Instructions to follow:
In the records below, begin at the line containing "You are a computer-use" and end at the line containing "Instruction: Zoom out of the manuscript image"; quote every line in that span exactly, including both boundary lines, and no others.

[The data Boundary: Start]

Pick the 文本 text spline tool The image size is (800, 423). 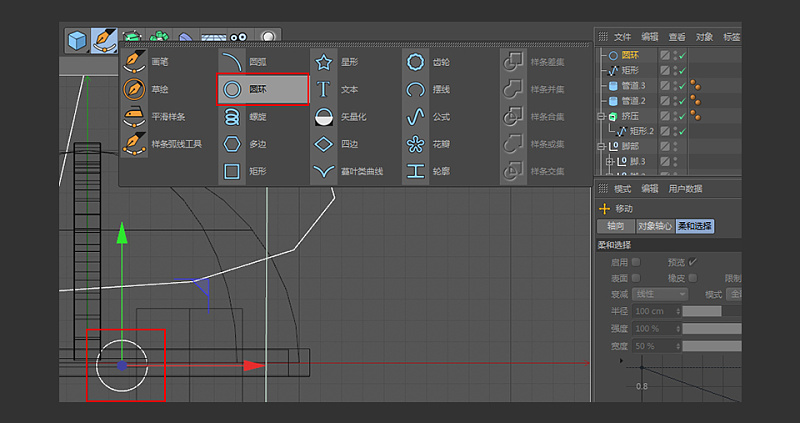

[The data Boundary: End]
[The data Boundary: Start]

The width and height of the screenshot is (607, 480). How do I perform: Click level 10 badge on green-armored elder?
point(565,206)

[The data Boundary: End]
[The data Boundary: Start]

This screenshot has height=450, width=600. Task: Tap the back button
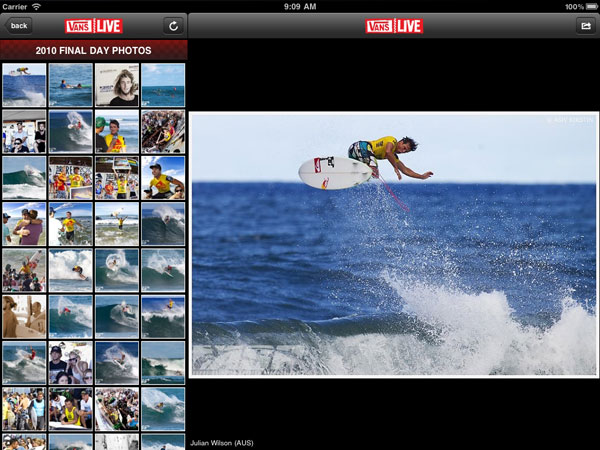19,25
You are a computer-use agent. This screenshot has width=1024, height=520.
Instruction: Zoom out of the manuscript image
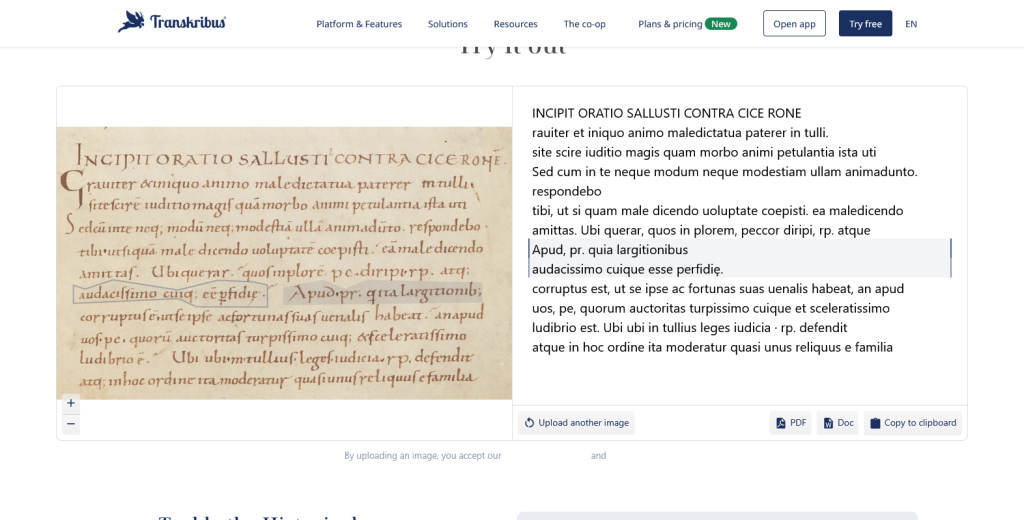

[The data Boundary: End]

Worked solution:
You are a computer-use agent. This screenshot has width=1024, height=520.
Instruction: Zoom out of the manuscript image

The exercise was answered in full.